* _SOURCE EXCERPT_
Start

A federal judge in Massachusetts has mandated an end to the Trump administration’s controversial practice of deporting immigrants to nations they have no ties to, emphasizing the lack of due process involved. This decision was reached on Wednesday, marking a significant legal challenge to the policy’s legality.

The case originated when several detained individuals contested the Department of Homeland Security’s (DHS) deportation policy. The situation gained substantial media attention, particularly when DHS attempted to deport eight men to South Sudan, despite them not being nationals of that country. Following a series of legal interventions, these individuals ended up detained at a U.S. military base in Djibouti, East Africa.

In an extensive 81-page memorandum, U.S. District Judge Brian E. Murphy, appointed by President Joe Biden, declared the “third-country” deportation policy as a breach of fundamental due process principles. His ruling underscores the legal necessity for fair treatment and protection of individuals facing deportation.

The ruling opens with a critical question: whether the government has the right to deport someone without notice to an incorrect destination, potentially exposing them to persecution or torture, without allowing them the chance to seek rightful protection.

Judge Murphy extensively referenced the Trump administration’s own justifications for the policy. Notably, during a March 2025 hearing, a Department of Justice lawyer claimed such deportations are permissible as long as the government isn’t aware of any immediate threat upon the individuals’ arrival in the deported country.

Judge Murphy firmly dismissed this rationale, offering a detailed critique of the policy’s defense. His analysis highlights the inherent dangers and injustices of deporting individuals without ensuring their safety and legal rights.

End

* _MATERIAL PROVIDED_
Start

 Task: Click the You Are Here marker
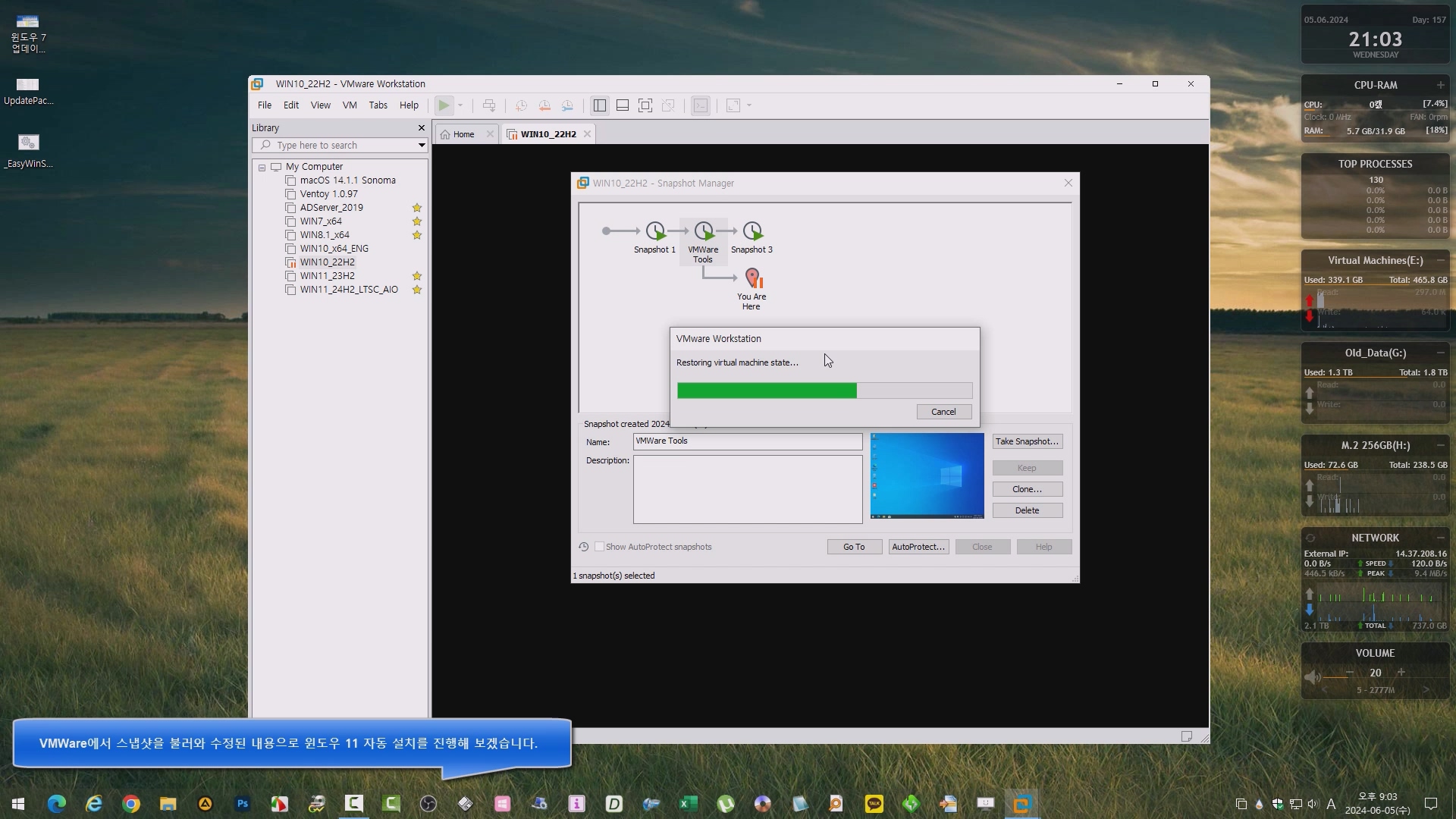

End

* _PROBLEMS_
**a)** How long was the memorandum in which the judge ruled on the deportation policy, according to the excerpt about the deportation ruling?
**b)** Please repeat the excerpt about the deportation ruling, everything from "The case originated" down to "individuals facing deportation.".

* _SOLUTIONS_
**a)** It was 81 pages long.

**b)**
The case originated when several detained individuals contested the Department of Homeland Security’s (DHS) deportation policy. The situation gained substantial media attention, particularly when DHS attempted to deport eight men to South Sudan, despite them not being nationals of that country. Following a series of legal interventions, these individuals ended up detained at a U.S. military base in Djibouti, East Africa.

In an extensive 81-page memorandum, U.S. District Judge Brian E. Murphy, appointed by President Joe Biden, declared the “third-country” deportation policy as a breach of fundamental due process principles. His ruling underscores the legal necessity for fair treatment and protection of individuals facing deportation.